Of course, neither Dunham nor Stillman hold a monopoly on any of these conversation topics of cosmopolitan living. The 1990’s indie boom was full of ensemble casts overanalyzing base topics so that skilled directors could placate their audiences with layers of dramatic irony. But few took on the issue of yuppie privilege so blatantly as Whitman. One character compares a club-bouncer’s discrimination against advertising executives to the Nazi’s hatred of Jews. His friend fervently agrees, and points to the common graffiti exclamation, “Yuppie scum” as yet another example of such gross injustice: “In college, before dropping out, I took a course in the propaganda uses of language, and one objective is to deny other people’s humanity, or even right to exist.” Alice’s own humanity is salvaged mainly by the film’s treatment of her as a tragic “wannabe.”
If the dialogue in Disco manages to be overly literate yet maddeningly inarticulate, it’s only because the director is hoarding the film’s self-awareness to the point where there’s none left for the characters.
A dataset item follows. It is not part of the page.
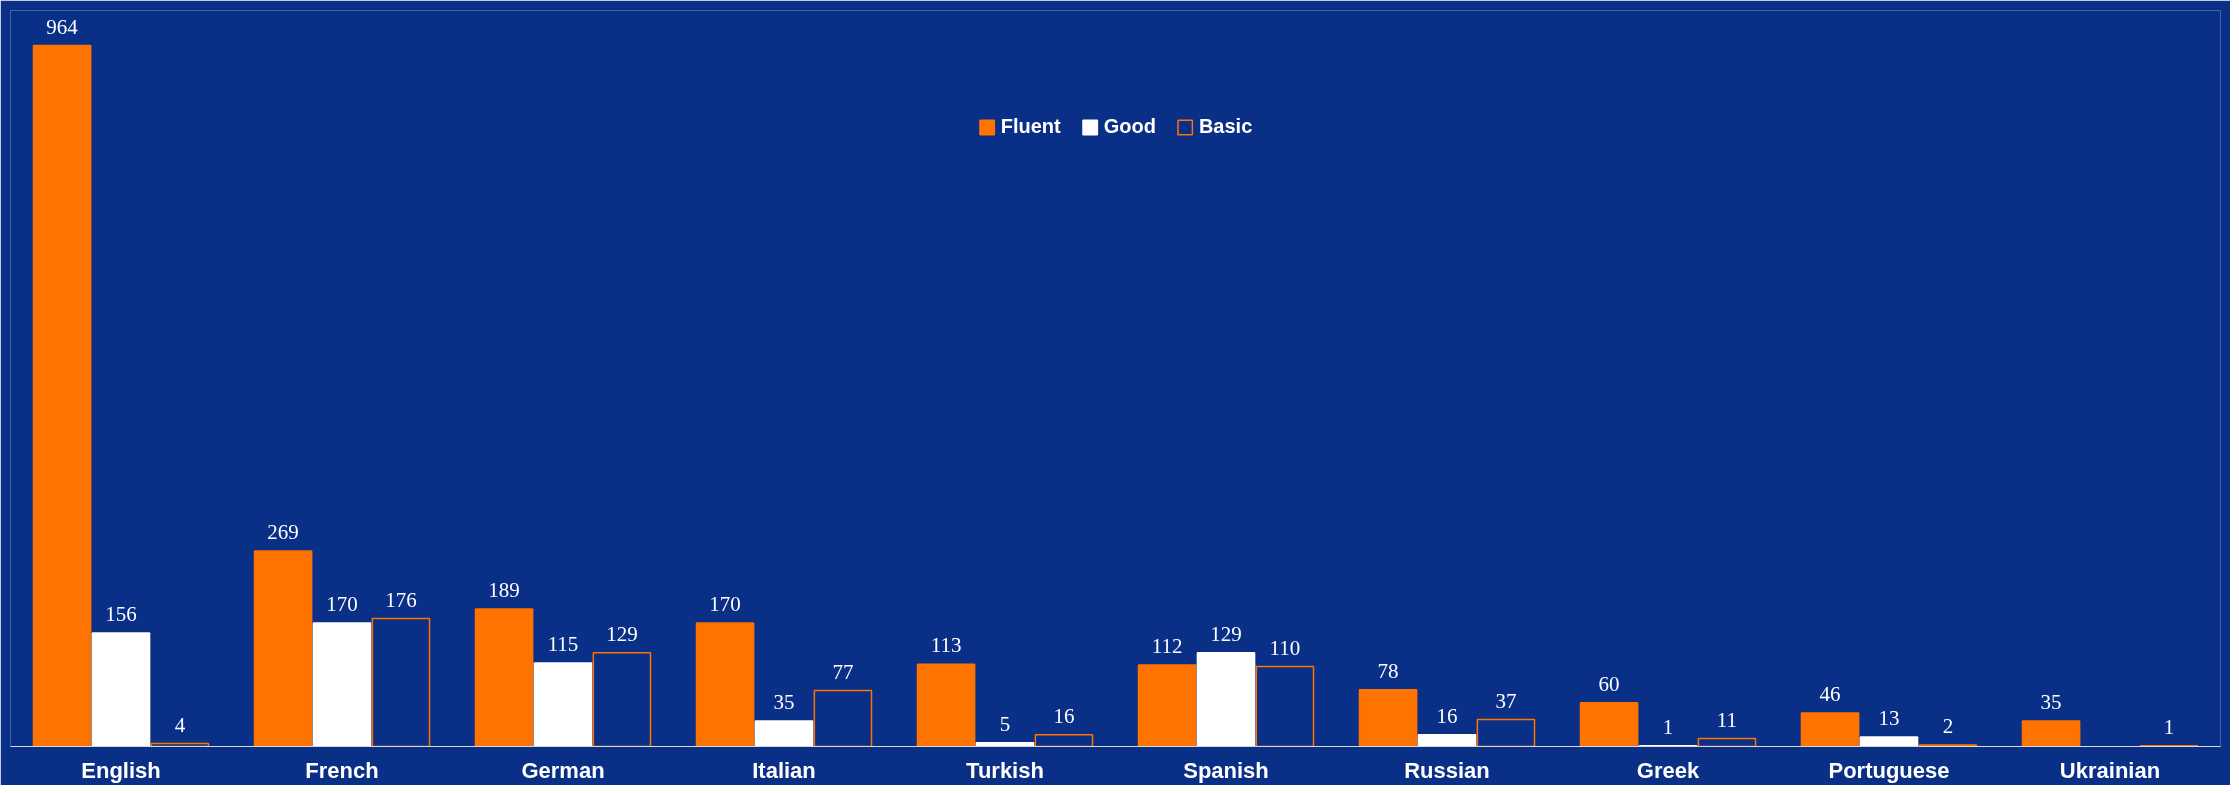 The image size is (2239, 793). I want to click on legend-label: Basic, so click(1226, 126).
But Stillman’s and Dunham’s writing succeeds precisely because it never allows its own cleverness to obfuscate the fact that the sole dramatic engine is sex and death. The seemingly complicated web of desire and boredom in Stillman’s film is actually so linear that the film ends metaphorically with the ultimate existential ending: “We’ve lived through a period that’s ended. It’s like dying a little bit.”
Such inescapable banalities are even more explicitly depicted in Girls because while Stillman resorts to flattering lighting and off-screen intercourse, Dunham treats sex as a grotesque confession. Dunham unclothes her own imperfect body and coerces our attention with still shots, naturalistic lighting, and almost no cutting. The media scrutiny surrounding her physical appearance is entirely defensible because it’s so novel in the realm of television that to neglect it would be an oversight. Lena Dunham may have taken a page from Whit Stillman’s book of yuppie angst, but what distinguishes the new yupster generation is the refusal to withhold personal information, no matter how unflattering. Girls, steeped in the era of the internet, fully realizes the polarities of ugliness and empathy in a way that The Last Days of Disco never quite managed.